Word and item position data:
#####
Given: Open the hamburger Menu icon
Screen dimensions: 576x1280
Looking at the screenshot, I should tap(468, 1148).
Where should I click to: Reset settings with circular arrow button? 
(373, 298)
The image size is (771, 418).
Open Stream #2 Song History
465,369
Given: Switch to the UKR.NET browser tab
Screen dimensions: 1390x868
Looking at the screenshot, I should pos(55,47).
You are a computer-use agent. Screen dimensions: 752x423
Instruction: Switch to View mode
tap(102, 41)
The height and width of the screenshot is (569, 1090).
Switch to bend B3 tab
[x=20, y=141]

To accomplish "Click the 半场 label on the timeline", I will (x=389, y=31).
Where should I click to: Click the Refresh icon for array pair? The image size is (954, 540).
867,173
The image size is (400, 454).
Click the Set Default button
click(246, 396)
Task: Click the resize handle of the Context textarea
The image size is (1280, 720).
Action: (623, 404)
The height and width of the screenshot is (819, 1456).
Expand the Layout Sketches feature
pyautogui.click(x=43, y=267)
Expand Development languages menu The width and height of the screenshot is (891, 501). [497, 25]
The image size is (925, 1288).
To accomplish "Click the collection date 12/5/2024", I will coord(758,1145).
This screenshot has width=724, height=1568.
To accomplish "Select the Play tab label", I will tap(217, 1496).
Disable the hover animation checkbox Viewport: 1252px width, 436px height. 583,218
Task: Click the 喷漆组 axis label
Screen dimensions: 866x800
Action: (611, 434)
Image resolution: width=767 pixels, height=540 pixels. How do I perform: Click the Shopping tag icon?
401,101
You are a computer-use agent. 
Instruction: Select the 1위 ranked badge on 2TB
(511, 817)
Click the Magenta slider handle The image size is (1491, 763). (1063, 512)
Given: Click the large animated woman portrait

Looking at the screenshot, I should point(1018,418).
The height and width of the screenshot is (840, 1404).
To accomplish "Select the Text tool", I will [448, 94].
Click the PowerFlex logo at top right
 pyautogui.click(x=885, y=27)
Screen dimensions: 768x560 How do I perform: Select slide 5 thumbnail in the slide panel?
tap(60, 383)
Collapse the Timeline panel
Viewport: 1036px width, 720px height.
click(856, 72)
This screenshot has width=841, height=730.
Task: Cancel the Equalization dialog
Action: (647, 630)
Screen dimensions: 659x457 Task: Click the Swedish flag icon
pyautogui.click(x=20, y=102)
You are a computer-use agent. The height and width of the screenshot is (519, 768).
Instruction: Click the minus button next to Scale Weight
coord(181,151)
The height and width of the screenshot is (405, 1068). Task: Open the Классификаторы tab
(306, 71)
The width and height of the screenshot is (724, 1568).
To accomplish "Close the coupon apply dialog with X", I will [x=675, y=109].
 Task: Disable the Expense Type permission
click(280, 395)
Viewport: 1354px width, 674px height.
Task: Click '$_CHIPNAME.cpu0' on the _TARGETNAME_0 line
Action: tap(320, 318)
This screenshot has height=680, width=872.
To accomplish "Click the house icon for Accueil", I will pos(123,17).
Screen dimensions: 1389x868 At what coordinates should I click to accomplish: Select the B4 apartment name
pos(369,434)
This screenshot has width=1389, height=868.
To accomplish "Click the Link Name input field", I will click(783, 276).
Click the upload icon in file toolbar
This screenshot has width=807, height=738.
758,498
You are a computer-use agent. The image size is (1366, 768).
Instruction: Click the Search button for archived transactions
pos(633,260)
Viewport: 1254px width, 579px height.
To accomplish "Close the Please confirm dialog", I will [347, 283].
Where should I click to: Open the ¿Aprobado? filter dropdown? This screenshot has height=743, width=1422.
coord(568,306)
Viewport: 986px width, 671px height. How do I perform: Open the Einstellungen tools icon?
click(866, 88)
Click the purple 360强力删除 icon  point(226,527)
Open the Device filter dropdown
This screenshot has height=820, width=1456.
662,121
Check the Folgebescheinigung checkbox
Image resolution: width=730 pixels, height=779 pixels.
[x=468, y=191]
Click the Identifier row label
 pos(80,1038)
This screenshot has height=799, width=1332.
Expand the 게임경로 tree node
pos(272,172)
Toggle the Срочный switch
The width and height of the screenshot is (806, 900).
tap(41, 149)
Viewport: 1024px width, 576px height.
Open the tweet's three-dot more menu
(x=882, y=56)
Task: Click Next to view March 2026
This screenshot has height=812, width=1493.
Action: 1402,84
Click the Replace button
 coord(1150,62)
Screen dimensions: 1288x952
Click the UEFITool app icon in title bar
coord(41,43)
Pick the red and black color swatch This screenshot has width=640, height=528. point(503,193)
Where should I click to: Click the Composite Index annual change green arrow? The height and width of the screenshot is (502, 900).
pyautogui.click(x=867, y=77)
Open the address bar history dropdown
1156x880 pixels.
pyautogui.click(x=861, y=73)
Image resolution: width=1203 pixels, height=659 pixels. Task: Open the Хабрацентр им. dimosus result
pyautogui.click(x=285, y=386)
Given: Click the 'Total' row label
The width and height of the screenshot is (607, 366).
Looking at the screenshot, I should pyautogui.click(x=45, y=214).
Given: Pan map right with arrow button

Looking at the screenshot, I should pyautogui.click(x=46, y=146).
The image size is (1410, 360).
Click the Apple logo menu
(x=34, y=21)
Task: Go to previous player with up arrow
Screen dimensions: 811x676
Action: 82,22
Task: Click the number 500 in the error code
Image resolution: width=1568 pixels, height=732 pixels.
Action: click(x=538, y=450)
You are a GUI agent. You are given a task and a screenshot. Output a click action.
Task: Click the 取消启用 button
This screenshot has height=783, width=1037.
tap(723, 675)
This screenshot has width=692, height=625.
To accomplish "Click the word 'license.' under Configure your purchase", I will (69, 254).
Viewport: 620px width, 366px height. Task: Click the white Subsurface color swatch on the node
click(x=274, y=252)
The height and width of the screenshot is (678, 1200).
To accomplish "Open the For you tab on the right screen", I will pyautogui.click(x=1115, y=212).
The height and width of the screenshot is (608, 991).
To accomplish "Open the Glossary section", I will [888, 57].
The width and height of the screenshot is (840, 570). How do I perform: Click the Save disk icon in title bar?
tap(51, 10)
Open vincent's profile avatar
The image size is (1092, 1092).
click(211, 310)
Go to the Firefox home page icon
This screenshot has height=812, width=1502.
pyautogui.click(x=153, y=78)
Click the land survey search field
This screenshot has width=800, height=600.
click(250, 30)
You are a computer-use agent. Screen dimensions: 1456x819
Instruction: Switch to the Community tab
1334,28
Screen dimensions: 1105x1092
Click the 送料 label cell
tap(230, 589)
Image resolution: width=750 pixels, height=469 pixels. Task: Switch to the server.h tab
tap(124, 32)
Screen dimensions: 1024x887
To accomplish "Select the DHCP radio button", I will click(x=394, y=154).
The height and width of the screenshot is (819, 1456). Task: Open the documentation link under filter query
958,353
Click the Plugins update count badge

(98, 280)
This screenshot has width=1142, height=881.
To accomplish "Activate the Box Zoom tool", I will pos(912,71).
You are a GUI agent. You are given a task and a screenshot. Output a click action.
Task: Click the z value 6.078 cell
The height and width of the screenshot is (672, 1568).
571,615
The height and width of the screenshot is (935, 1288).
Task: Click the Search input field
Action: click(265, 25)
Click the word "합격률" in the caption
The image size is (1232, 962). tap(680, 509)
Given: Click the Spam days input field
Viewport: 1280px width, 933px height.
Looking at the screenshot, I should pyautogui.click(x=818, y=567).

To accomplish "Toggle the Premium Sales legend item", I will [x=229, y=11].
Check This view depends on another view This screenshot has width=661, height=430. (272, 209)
#####
■ Instructions to follow
Copy the lines of the data above verbatim, beginning with the line that contains "Image resolution: width=767" and continuing through the line that contains "coord(181,151)", with both of those lines included.

■ Full response
Image resolution: width=767 pixels, height=540 pixels. How do I perform: Click the Shopping tag icon?
401,101
You are a computer-use agent. 
Instruction: Select the 1위 ranked badge on 2TB
(511, 817)
Click the Magenta slider handle The image size is (1491, 763). (1063, 512)
Given: Click the large animated woman portrait

Looking at the screenshot, I should point(1018,418).
The height and width of the screenshot is (840, 1404).
To accomplish "Select the Text tool", I will [448, 94].
Click the PowerFlex logo at top right
 pyautogui.click(x=885, y=27)
Screen dimensions: 768x560 How do I perform: Select slide 5 thumbnail in the slide panel?
tap(60, 383)
Collapse the Timeline panel
Viewport: 1036px width, 720px height.
click(856, 72)
This screenshot has width=841, height=730.
Task: Cancel the Equalization dialog
Action: (647, 630)
Screen dimensions: 659x457 Task: Click the Swedish flag icon
pyautogui.click(x=20, y=102)
You are a computer-use agent. The height and width of the screenshot is (519, 768).
Instruction: Click the minus button next to Scale Weight
coord(181,151)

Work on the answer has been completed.